Instruction:
Print, character for character, the lines of the listing below that start at the line containing "Design (738, 276)" and end at the line containing "unforeseen (121, 637)", including both of those lines.

[START Supplied entries]

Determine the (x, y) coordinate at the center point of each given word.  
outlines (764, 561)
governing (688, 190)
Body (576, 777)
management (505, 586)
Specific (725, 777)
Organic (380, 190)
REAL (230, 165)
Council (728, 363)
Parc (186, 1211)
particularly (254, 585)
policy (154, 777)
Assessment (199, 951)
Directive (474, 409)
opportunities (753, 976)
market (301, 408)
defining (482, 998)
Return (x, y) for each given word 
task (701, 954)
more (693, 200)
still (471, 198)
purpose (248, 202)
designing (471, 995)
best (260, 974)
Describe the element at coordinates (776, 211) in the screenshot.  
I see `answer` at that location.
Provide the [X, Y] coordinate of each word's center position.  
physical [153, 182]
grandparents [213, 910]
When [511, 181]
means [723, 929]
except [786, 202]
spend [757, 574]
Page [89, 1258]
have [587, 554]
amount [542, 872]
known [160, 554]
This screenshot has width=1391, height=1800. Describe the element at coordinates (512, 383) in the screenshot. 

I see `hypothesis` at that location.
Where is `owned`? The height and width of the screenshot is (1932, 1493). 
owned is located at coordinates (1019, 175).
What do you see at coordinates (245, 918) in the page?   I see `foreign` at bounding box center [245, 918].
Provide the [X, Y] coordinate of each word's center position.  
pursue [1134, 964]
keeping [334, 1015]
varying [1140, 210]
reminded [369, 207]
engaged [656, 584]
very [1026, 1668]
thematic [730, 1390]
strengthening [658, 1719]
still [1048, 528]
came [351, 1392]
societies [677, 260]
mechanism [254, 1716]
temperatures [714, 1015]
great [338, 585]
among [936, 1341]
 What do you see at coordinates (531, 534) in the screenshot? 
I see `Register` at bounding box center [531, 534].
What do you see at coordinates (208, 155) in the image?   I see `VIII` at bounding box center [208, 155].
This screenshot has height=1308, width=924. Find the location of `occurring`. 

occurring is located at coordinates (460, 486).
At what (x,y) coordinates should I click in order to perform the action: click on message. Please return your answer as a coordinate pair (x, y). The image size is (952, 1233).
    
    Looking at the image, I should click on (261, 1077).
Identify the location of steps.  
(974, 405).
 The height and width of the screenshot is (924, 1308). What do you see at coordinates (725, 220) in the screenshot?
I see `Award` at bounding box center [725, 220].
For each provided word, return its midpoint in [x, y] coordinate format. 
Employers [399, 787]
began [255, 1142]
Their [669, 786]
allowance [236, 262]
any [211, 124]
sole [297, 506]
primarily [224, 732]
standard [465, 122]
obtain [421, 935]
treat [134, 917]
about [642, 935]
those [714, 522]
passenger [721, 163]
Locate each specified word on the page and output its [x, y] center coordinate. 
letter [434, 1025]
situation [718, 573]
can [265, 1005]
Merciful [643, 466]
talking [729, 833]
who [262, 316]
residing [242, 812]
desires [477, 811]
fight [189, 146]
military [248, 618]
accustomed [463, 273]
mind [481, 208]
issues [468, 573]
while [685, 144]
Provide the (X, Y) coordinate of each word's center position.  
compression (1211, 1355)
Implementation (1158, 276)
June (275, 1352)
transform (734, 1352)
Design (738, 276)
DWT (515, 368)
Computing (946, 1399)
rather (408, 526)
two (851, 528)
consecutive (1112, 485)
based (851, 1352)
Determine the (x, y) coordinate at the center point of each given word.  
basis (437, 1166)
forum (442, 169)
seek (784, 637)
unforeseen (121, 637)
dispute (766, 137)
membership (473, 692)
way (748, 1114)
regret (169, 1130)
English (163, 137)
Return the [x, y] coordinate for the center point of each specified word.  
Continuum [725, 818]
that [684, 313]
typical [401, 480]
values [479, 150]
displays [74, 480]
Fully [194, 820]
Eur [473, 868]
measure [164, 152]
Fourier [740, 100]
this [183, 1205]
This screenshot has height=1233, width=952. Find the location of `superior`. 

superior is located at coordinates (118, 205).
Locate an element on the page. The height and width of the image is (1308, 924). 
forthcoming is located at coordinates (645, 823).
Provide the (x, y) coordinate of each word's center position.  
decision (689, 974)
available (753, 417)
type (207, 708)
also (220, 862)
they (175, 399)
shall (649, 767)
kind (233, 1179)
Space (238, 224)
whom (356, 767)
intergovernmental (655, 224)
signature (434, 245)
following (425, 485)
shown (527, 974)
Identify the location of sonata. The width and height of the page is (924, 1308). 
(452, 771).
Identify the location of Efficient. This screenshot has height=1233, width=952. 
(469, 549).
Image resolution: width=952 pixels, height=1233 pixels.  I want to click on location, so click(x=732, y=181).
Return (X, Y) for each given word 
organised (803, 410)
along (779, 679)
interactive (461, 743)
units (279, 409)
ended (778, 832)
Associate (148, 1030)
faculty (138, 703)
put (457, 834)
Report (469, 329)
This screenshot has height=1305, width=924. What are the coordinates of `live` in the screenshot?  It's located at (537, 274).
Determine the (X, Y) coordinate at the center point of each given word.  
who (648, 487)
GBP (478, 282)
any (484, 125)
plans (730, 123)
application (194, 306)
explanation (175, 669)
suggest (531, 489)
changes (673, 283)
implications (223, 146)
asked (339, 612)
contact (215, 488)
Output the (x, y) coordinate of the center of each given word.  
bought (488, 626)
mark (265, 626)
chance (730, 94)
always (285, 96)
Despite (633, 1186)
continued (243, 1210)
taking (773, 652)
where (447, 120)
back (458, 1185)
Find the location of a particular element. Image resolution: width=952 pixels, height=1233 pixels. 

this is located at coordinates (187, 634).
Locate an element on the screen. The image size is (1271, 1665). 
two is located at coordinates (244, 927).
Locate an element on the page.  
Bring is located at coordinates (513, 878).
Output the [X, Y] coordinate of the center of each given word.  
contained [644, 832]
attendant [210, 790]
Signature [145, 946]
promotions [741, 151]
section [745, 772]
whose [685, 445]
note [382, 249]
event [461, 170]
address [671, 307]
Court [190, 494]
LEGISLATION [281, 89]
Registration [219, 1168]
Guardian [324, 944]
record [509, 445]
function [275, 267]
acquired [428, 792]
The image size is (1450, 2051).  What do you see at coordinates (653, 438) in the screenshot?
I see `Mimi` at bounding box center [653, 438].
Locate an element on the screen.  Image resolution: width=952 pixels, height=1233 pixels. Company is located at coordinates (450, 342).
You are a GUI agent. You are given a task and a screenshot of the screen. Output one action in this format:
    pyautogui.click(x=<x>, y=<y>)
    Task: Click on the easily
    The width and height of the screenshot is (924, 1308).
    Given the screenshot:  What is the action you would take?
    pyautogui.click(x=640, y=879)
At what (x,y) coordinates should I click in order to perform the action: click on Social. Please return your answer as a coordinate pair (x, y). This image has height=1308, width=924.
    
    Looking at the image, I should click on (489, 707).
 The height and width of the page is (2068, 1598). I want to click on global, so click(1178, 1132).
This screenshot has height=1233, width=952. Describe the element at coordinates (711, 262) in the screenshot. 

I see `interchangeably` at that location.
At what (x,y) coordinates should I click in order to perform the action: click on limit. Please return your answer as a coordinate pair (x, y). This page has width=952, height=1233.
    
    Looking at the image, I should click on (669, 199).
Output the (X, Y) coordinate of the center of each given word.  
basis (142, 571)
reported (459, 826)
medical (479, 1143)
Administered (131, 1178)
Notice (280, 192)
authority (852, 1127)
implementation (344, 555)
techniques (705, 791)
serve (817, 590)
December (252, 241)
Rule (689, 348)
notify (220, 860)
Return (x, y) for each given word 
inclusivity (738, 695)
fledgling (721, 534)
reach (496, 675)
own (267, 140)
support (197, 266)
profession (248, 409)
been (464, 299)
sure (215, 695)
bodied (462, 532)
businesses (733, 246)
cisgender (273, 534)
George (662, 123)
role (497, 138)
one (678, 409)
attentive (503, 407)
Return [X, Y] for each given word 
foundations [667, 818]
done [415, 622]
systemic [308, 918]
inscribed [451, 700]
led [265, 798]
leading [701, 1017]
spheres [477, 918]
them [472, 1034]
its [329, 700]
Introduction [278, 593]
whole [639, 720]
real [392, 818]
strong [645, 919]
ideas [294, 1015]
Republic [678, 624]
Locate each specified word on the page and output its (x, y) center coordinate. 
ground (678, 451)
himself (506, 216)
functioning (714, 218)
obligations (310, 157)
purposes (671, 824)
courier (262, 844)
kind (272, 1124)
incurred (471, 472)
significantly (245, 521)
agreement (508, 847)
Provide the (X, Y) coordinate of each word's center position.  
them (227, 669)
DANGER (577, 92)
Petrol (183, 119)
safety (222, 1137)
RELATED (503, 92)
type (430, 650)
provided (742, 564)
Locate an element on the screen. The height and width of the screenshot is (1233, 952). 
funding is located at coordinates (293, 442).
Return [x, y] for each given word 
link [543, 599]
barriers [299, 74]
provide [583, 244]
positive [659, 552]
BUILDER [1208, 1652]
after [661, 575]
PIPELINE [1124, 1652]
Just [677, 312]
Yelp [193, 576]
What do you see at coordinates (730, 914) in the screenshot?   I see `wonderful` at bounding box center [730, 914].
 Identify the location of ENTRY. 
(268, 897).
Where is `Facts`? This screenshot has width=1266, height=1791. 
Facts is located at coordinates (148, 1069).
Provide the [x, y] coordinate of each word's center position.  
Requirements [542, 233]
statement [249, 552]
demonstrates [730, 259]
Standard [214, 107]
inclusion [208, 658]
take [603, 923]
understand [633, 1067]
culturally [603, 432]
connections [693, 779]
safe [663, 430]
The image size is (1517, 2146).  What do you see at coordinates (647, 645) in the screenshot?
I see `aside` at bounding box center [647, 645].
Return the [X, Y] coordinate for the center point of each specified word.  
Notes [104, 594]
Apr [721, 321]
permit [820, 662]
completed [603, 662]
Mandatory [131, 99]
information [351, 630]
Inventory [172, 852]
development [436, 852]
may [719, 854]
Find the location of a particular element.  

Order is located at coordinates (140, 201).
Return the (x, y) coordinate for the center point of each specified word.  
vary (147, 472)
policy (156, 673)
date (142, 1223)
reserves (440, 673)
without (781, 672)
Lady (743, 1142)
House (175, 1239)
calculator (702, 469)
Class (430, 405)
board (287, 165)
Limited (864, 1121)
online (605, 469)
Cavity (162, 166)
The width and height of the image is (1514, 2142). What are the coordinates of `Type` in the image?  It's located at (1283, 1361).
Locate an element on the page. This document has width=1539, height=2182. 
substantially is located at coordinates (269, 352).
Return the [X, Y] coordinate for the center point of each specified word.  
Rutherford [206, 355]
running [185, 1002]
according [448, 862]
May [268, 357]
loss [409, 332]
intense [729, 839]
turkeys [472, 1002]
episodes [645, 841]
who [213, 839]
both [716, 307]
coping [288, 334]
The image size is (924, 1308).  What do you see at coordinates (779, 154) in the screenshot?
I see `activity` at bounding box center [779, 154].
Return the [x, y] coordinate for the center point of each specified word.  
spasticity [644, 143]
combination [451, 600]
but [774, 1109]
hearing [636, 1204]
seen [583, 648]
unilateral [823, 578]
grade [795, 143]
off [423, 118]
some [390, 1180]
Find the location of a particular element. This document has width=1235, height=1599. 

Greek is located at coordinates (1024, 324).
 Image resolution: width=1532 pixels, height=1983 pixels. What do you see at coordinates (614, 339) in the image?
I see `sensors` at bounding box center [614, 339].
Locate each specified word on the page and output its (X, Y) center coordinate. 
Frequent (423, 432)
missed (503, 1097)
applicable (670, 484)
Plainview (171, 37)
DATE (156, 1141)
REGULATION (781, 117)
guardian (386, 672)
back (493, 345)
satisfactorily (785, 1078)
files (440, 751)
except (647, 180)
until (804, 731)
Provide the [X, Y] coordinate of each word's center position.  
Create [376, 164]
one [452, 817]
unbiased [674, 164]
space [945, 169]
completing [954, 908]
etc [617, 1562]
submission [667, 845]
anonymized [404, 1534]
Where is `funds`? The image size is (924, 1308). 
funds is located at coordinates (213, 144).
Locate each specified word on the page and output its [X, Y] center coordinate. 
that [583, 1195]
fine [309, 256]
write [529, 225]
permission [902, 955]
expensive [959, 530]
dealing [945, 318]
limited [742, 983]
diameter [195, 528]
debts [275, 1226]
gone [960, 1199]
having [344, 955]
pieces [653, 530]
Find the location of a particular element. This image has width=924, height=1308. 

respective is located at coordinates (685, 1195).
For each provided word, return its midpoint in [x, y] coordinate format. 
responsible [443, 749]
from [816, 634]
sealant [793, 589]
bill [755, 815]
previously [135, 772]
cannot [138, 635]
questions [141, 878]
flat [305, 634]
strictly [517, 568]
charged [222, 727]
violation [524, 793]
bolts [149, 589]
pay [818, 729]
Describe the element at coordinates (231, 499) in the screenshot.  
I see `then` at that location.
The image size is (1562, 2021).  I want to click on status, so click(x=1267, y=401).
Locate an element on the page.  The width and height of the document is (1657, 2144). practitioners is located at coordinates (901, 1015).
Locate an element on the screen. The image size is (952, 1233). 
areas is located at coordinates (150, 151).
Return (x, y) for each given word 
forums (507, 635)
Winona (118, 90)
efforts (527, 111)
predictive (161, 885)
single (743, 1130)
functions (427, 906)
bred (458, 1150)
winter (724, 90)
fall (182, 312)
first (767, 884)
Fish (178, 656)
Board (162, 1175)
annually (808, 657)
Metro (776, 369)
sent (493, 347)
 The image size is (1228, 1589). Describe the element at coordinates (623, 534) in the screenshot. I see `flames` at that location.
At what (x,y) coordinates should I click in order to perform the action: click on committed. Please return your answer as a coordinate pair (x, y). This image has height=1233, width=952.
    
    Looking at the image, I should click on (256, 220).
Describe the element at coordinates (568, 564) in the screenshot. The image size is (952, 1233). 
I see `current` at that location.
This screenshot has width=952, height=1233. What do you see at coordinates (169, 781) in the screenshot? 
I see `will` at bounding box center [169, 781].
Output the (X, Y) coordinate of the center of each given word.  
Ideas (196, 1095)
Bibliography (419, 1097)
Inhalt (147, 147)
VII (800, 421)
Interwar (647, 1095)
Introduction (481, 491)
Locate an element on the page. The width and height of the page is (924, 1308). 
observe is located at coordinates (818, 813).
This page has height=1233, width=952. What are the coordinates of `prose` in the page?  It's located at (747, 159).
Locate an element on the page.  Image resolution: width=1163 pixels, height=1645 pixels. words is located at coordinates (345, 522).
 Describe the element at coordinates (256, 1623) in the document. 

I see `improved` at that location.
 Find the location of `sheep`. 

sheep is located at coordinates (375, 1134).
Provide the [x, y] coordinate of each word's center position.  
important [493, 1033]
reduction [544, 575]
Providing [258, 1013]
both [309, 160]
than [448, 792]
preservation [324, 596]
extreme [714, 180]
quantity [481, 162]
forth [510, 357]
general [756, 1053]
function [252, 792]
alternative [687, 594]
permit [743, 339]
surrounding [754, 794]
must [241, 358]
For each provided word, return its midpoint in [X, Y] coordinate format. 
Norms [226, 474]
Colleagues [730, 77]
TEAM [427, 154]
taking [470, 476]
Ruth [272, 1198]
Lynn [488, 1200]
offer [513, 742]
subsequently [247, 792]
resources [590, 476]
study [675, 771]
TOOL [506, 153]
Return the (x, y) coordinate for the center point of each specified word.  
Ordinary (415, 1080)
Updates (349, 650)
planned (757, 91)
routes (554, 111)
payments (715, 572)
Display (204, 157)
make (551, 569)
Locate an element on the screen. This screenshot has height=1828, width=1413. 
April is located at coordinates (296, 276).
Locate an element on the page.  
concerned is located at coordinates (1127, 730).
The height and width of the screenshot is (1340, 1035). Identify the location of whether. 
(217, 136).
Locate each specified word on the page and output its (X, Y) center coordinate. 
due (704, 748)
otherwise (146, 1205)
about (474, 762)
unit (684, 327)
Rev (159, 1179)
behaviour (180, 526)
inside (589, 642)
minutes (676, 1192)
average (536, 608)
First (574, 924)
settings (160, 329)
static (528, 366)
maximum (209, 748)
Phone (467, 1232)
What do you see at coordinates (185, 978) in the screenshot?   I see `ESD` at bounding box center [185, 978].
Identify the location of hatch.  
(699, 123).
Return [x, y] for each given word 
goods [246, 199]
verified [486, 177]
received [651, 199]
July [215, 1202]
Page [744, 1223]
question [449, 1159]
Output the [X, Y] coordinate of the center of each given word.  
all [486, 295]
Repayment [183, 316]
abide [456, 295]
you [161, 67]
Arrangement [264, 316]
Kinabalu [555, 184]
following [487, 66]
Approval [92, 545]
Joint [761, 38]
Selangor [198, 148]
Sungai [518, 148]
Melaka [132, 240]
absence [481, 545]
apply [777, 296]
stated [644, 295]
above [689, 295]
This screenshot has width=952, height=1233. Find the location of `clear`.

[END Supplied entries]

Result of the exercise:
Design (738, 276)
DWT (515, 368)
Computing (946, 1399)
rather (408, 526)
two (851, 528)
consecutive (1112, 485)
based (851, 1352)
Determine the (x, y) coordinate at the center point of each given word.  
basis (437, 1166)
forum (442, 169)
seek (784, 637)
unforeseen (121, 637)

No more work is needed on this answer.